GEMURUH PANTAI SELATAN


Garis itu nyata. Meski teori geografi mengatakan bumi itu bulat, bagiku saat ini dunia hanya berupa satu garis lurus yang menjemukan. Gravitasi bumi seolah bekerja ekstra keras, menjagaku agar tetap lekat pada aspal cor yang kaku—seperti aturan-aturan hidup yang selama ini membelengguku.

Aku mengayuh dalam kebosanan yang mencekik. Sesuatu yang lurus tanpa belokan memang melelahkan, persis seperti tahun-tahun yang kuhabiskan hanya untuk memenuhi keinginan orang lain. Seumur hidup, aku dipaksa mengikuti skenario agar terlihat "hebat" di mata mereka. Aku memakai topeng kesempurnaan, berjalan di atas garis yang ditentukan, hanya agar dunia memberikan tepuk tangan yang sebenarnya tidak pernah kubutuhkan. Aku jenuh menjadi boneka pajangan. Aku lelah menjadi kuda kandang yang hanya berlari saat pecut ekspektasi menyentuh kulitku.

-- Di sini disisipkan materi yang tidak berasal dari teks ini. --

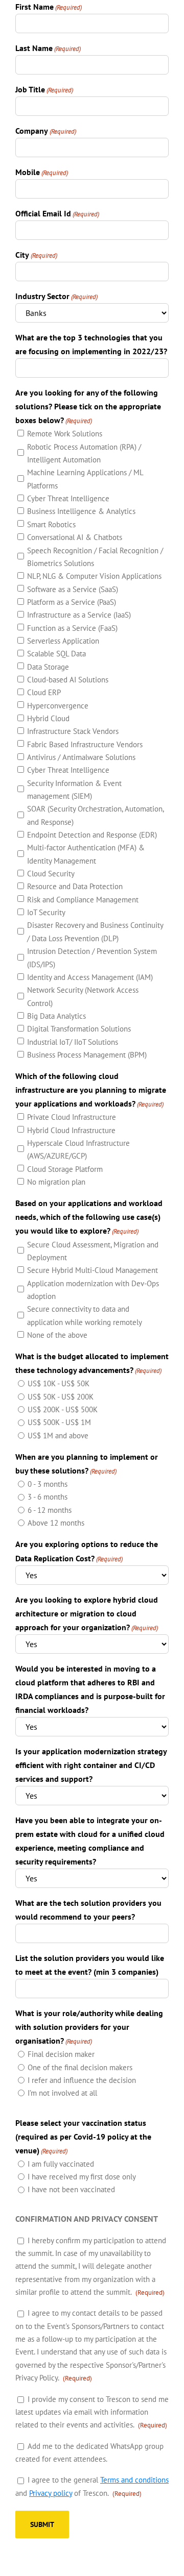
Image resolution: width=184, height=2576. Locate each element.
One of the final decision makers (80, 2067)
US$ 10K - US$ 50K (58, 1383)
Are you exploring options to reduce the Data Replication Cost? (86, 1551)
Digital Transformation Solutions (79, 1029)
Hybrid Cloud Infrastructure (71, 1130)
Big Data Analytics (56, 1016)
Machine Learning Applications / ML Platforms (85, 479)
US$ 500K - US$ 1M (59, 1422)
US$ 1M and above (58, 1435)
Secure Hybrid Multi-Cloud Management (92, 1270)
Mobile (41, 172)
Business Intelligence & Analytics (81, 511)
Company (45, 131)
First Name (48, 7)
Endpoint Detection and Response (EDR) (92, 835)
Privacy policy (50, 2493)
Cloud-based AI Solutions (67, 679)
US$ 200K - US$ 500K (63, 1409)
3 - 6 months (47, 1497)
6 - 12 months (50, 1510)
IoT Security (46, 912)
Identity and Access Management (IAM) (90, 977)
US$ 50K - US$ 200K (61, 1397)
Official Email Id (57, 213)
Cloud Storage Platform (65, 1169)
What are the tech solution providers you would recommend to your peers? (88, 1910)
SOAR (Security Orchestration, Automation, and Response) (95, 815)
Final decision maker (61, 2054)
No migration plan (56, 1182)
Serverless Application (63, 641)
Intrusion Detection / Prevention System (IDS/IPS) (92, 957)
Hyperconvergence (57, 705)
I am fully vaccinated (61, 2164)
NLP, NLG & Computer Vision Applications (94, 576)
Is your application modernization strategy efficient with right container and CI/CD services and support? (91, 1765)
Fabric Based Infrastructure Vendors (85, 744)
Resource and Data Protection (75, 886)
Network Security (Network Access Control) (83, 996)
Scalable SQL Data (56, 653)
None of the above (57, 1335)
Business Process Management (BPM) (87, 1055)
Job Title (44, 89)
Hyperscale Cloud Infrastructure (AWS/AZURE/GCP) (78, 1149)
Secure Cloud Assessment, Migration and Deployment (92, 1251)
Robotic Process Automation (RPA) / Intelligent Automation (84, 453)
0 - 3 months (47, 1484)
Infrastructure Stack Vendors (73, 731)
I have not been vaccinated (71, 2189)
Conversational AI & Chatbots (74, 537)
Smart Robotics (51, 524)
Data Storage (48, 667)
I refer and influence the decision (82, 2080)
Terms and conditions (134, 2480)
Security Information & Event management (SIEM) (74, 789)
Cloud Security (51, 873)
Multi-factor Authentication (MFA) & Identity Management (86, 854)
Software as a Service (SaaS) (72, 589)
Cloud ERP (44, 692)
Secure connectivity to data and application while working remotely (84, 1315)
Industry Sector (56, 296)
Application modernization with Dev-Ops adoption (93, 1290)
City (36, 255)
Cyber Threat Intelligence (68, 498)
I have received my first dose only (82, 2176)
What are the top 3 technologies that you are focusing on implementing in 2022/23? (91, 344)
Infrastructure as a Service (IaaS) (79, 615)
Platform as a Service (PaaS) (71, 602)
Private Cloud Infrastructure (71, 1117)
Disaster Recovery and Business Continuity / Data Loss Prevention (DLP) (95, 931)
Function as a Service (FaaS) (72, 628)
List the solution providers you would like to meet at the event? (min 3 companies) (89, 1965)
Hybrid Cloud (48, 718)
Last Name (48, 48)
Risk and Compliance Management (83, 899)
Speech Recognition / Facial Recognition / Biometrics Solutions (95, 557)
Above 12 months (56, 1523)
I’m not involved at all (62, 2093)
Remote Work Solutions (64, 433)
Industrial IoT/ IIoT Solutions (72, 1042)
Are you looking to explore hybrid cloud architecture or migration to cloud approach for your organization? (86, 1613)
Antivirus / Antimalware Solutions (81, 757)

Kini, di sisi kananku, garis biru Pantai Selatan bergerak maju-mundur, menawarkan irama yang jauh lebih jujur. Gelombangnya tidak memiliki aturan. Ia mengayun, pecah, dan kembali lagi dalam tarian yang tak pernah bisa kutebak.

Siang makin terik, angin berubah menjadi lidah api yang memanggang peluh. Gemuruh Pantai Selatan itu terus memanggil, seolah ia tahu bahwa di dalam dadaku ada api yang ingin dipadamkan. Aku ingin turun dari sepeda ini, mengeruk pasir putih sedalam-dalamnya dengan jemari, lalu mengisinya dengan gelombang air laut yang pasang. Aku ingin air itu membawa pergi seluruh aturan, seluruh penilaian orang, dan seluruh beban "menjadi hebat" yang selama ini kupikul.

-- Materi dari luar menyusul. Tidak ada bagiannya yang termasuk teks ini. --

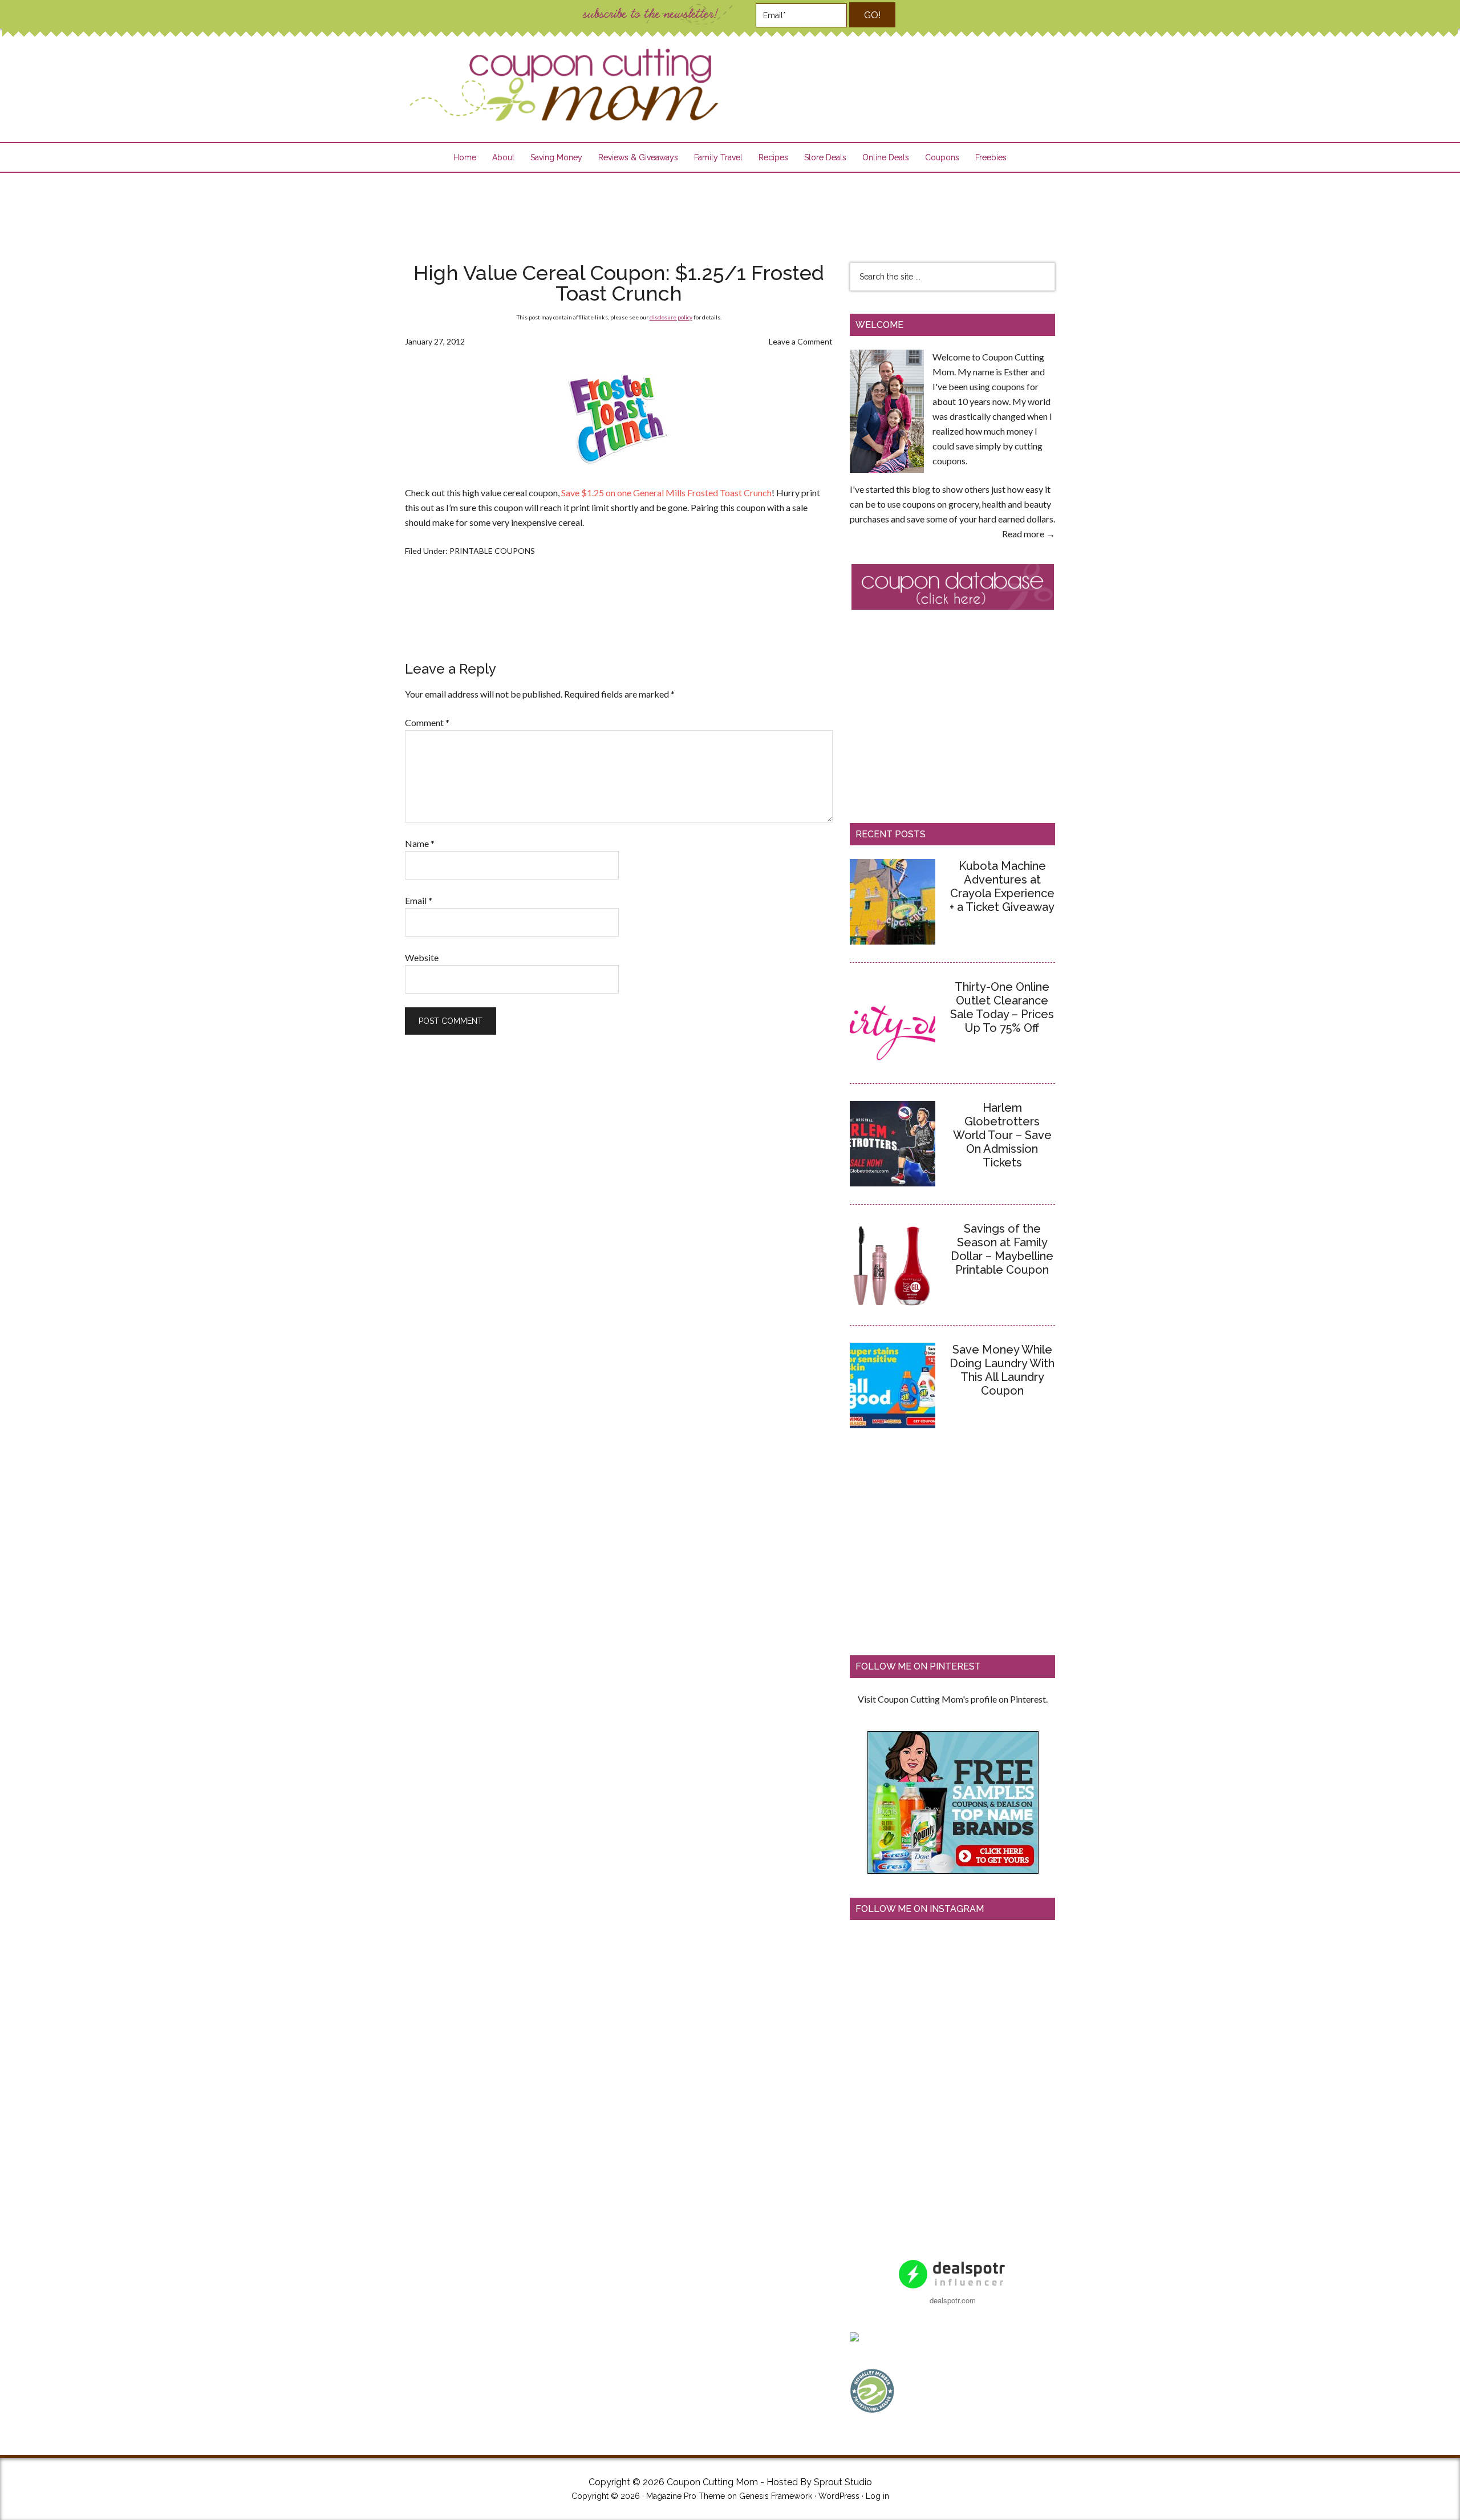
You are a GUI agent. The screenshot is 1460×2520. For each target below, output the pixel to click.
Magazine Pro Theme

Hanyut. Aku ingin semua kepalsuan itu hanyut tanpa sisa.

Aku membayangkan kaki-kakiku melangkah ke tengah laut, menyerahkan diri pada rayuan ombak hingga aku kewalahan. Biarlah ombak itu mengejarku, menyeretku, dan membasuh habis sisa-sisa "kuda penurut" dalam diriku. Bermain dengan ombak memang tak pernah membosankan, karena laut tidak pernah menuntutmu untuk menjadi siapa-siapa. Di depan samudera, aku hanyalah aku.

Mataku masih memandang jalan cor, namun otakku sudah berenang di tengah gemuruh. Hatiku memberontak, memaksa ingin ke pantai. Otakku sempat melarang; ia masih membawa sisa-sisa pola pikir lama bahwa seorang "Kuda" harus disiplin, harus kuat, dan tak boleh berhenti hanya untuk bersenang-senang.

Namun, kali ini, pertahanan itu runtuh. Hati terus merengek, tak mau lepas pandangan dari biru yang memerdekakan itu.

Otak akhirnya mengalah. Mengikuti keinginan hati memang seringkali dianggap tidak masuk logika oleh dunia yang gila akan pencapaian. Tapi hari ini, aku memilih untuk tidak menjadi hebat bagi mereka. Aku memilih untuk menjadi nyata bagi diriku sendiri. Aku membelokkan setang sepedaku, meninggalkan jalan cor yang kaku, menuju pelukan ombak yang jujur.